Mac introduced himself. “We might have met last year.”
“Barrett. Your brother was murdered. I’m sorry.” Lance’s voice went tight.
Stella turned to Mac as she opened the trunk and exchanged her shoes for boots. “You might want to stay behind the tape. Any closer and you’ll be listed on the crime scene log.”
“Then I’ll wait here.” He leaned on the car, and crossed his arms over his chest. He might have to stay away from the body, but she had no doubt he’d notice everything about the scene.
Stella took a few minutes to verify the dog walker’s story before getting his contact information and releasing him. He didn’t look as shaken as the man who’d found Missy Green.
She spotted a long rut in the mud leading from the parking area toward the bench. Strange, flat footprints followed the line. The impressions had been marked off with orange cones and crime scene tape.

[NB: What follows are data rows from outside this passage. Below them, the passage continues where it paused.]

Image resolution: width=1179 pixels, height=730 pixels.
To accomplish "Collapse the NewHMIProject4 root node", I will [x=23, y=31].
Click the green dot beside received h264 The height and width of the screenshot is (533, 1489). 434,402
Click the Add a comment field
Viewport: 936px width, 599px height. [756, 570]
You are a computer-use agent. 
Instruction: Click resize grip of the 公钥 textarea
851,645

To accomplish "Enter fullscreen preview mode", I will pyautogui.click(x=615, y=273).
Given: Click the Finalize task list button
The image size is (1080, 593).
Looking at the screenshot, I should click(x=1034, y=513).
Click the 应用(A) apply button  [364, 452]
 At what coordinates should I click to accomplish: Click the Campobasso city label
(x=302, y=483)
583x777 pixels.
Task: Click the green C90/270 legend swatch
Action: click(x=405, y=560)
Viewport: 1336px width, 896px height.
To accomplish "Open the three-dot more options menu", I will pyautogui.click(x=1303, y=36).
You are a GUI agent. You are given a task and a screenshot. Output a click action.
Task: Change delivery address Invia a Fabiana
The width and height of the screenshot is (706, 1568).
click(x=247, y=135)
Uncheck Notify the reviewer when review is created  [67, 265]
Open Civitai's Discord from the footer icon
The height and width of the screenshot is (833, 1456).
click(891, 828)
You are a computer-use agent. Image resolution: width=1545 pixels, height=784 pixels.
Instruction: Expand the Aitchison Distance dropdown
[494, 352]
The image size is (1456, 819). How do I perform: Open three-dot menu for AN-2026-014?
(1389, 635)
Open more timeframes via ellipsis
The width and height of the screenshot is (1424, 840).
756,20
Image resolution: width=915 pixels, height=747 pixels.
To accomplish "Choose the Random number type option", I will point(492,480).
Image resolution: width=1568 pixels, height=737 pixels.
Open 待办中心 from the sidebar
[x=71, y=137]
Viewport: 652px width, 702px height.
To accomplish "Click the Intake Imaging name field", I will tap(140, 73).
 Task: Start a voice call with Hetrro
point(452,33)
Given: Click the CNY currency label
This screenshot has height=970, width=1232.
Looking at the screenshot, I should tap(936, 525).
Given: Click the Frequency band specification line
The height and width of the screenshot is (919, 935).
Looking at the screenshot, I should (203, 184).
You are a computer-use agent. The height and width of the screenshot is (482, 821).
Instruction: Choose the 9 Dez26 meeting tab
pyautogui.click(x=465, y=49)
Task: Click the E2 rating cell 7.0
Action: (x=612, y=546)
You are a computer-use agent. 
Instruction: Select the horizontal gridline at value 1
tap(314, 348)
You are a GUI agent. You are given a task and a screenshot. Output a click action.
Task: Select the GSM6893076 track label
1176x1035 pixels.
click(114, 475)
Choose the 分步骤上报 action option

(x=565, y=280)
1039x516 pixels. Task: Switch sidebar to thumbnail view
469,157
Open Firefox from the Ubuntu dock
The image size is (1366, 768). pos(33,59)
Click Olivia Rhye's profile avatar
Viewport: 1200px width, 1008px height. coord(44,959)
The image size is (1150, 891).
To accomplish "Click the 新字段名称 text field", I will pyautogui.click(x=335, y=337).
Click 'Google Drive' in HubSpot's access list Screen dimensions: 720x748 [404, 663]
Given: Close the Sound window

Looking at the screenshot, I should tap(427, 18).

“What do you think left that?” she asked Lance. “It’s too wide for a regular bicycle tire. Some sort of off-road bike?”
He shook his head. “Wheelbarrow. He put her in a wheelbarrow and walked her down to the bench.”
She shielded her eyes from the sun and stared toward the bench. “Because of the way the hill lays out, you can’t see the park until you drive over the hill. This isn’t a through street. There’s no reason to drive over the hill unless you’re coming to the park. No one would see him unless they were coming here.” The park was a seemingly isolated spot right behind town.
“Even if he did it in the dark, it’s still a ballsy move,” Lance said.
“No bolder than abducting her from her house in broad daylight.”
“The footprints have no tread.”
“He covered them.” Stella stared at the tracks. “We’ll still get them cast. At least we can get his shoe size.”
A minivan emblazoned with the county medical examiner logo pulled into the lot. A few minutes later, a coverall-clad Frank walked to her side.
The ground was soft from recent rains. Water squished under Stella’s boots as she walked toward the bench. She tracked the long, single furrow that ran from the street, down the hill, to the bench.
Keeping clear of the rut, she and Frank walked toward the bench and circled around to get a full, frontal view of the body.
Frank whistled. “Fuck. Me.”
Dena Miller sat upright, her head lolling to one side. Nylon rope had been used to secure her shoulders to the bench. Her legs were crossed and tied together. Around her neck was a pale blue scarf. Below it, in the center of her nude belly, he’d carved the number 2.
Stella pictured Missy’s body on the autopsy table. “That single cut in Missy’s stomach was a number 1.”
Frank nodded. “Looks like.”
The sun beat down on the top of Stella’s head, but the pit of her belly went ice cold. Her gaze skimmed over the body, stopping on the hands folded in the victim’s lap. They were mangled. “Her fingers.”
Frank exhaled sharply. “All broken.”
That wasn’t the kind of injury that could happen by accident. Dena had been tortured.
A black satchel-type purse sat on the bench next to her. Just like Missy, bruises colored the left side of Dena’s face. More purple marks were visible on the pale, pale skin of her body. She sat upright, but the skin along her back was stained purple. Before being positioned on the bench, she’d laid on her back long enough for lividity to set in. “She didn’t die here.”
She’d been positioned after death, just like Missy.
Frank moved closer. He pointed to her wrists. Under the nylon rope, bruises darkened her skin. “She was restrained.” He bent low to squint at her battered hands. “Do we know who she is?”